Simmer: Bring to a boil, then reduce the heat and let it simmer for 30 minutes, stirring every 10 minutes to prevent the rice from sticking to the bottom.
Ingredient Substitutions
- Want fewer beans? Swap one can of beans for lentils or extra diced veggies—just keep the quantity the same for consistency.
- Boost the veggies – Classic mirepoix is great, but you can also add diced sweet potato, butternut squash, or cauliflower.
- Add some heat! Sauté diced jalapeños or serrano peppers with the bell peppers for extra spice.
- Not a fan of tuna? Use canned mackerel or salmon instead—just make sure it’s packed in water, not oil.
Storing leftovers
- To Store: Place any tuna chili in an airtight container and refrigerate for up to 3–4 days. Reheat in the microwave or on the stovetop until warmed through.
- To Freeze: Allow the chili to cool completely, then transfer it to a freezer-safe container. Freeze for up to 3 months. To reheat, let the stew thaw in the refrigerator overnight before warming it in the microwave or on the stovetop.
Recipe FAQ
Yes! You can substitute white jasmine rice with brown rice, quinoa, or even cauliflower rice if you want a low-carb option. Just note that cooking times may vary.
Yes, you can increase the heat by adding more chili powder, hot sauce, or diced fresh peppers like jalapeños or serranos.

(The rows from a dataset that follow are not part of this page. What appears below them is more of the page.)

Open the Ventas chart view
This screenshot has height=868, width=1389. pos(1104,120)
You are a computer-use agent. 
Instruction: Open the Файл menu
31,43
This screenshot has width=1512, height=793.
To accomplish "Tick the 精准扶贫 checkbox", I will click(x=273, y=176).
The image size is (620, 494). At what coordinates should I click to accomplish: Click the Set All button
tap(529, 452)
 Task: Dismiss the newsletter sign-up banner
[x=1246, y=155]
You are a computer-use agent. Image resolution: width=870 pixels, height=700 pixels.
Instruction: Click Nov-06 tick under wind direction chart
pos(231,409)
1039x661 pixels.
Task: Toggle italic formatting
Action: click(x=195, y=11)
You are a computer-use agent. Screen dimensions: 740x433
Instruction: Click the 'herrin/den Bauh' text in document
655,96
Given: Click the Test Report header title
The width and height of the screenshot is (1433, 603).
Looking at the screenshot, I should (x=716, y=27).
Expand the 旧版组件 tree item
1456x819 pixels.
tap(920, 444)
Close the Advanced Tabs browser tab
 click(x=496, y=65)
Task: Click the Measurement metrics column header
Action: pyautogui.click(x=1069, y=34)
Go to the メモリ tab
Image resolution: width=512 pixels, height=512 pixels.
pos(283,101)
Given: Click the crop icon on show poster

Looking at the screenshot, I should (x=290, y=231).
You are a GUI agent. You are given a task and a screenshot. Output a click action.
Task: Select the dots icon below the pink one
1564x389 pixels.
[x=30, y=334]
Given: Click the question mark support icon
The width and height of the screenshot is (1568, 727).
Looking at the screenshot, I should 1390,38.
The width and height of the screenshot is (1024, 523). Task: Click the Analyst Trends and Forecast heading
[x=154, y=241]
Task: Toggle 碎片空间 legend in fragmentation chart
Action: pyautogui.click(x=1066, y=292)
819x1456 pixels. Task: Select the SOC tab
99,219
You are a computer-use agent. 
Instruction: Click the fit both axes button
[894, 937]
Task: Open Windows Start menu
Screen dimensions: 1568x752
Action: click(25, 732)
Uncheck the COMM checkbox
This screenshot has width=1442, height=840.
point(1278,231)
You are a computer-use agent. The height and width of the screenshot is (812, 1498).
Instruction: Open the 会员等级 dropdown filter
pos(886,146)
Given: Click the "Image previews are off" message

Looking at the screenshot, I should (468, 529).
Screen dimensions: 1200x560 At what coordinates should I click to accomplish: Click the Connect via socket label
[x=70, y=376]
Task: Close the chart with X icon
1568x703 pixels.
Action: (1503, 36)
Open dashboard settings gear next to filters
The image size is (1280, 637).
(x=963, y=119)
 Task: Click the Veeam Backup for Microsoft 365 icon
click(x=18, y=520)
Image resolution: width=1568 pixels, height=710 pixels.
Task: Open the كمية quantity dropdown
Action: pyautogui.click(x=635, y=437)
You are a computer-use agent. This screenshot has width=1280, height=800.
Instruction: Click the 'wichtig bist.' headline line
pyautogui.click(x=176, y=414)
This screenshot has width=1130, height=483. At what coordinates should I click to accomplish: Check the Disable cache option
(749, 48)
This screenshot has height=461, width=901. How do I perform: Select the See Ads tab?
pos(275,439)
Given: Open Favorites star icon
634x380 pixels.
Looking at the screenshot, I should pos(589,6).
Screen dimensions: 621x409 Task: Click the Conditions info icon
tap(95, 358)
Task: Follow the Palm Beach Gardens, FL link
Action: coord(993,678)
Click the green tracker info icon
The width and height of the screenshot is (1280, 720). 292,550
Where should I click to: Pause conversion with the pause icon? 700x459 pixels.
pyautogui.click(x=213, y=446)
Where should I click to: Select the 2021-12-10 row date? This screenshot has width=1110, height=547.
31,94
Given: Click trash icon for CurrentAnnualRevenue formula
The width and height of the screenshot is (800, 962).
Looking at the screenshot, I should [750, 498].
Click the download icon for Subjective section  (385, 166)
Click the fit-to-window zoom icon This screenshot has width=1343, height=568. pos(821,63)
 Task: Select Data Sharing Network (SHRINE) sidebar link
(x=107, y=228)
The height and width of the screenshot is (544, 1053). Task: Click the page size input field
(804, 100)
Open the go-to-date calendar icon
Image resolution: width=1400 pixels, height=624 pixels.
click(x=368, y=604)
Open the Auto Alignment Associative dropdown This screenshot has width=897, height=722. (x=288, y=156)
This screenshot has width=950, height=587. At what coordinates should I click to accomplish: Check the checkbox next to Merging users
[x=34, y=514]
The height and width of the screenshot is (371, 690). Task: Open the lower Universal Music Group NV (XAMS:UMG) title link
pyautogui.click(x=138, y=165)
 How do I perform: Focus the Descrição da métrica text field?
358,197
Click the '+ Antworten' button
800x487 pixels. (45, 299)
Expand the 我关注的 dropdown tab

Yes! You can replace the tuna with canned salmon or mackerel, or even add cooked chicken or tofu for a protein boost.
More One Pot Wonders
Ground Beef & Sweet Potato Skillet
If you try this tuna chili recipe or have a question, please let me know! Leave a comment and rate it below. I love to hear what you think, or any changes you make.
PrintTuna Chili
- Total Time: 50 minutes
- Yield: Serves 4-6 1x
Description
The ultimate tuna chili recipe made with pantry staples—packed with beans, peppers, and hearty vegetables. This easy, one-pot dish is healthy, comforting, and infused with warming spices for a satisfying meal.
Ingredients
- 2 teaspoons avocado oil
- 1 brown onion, chopped
- 1 medium red bell pepper, chopped
- 1 medium green bell pepper, chopped
- ½ tablespoon chili powder
- 2 teaspoons ground cumin
- 1 teaspoon oregano
- 1 teaspoon smoked paprika
- 1 teaspoon garlic powder
- 425g (15 oz) can tuna in spring water
- 400g (14 oz) can red kidney beans, drained
- 400g (14 oz) can black beans, drained
- 2 x 400g (14 oz) cans diced tomatoes
- ⅓ cup raw white rice
- ½ teaspoon salt, to taste
- 1 cup water
Instructions
- Heat the avocado oil in a pot over medium heat. Add the diced onion and bell peppers. Cook for a few minutes until softened. Add the spices, and toast for another minute until fragrant.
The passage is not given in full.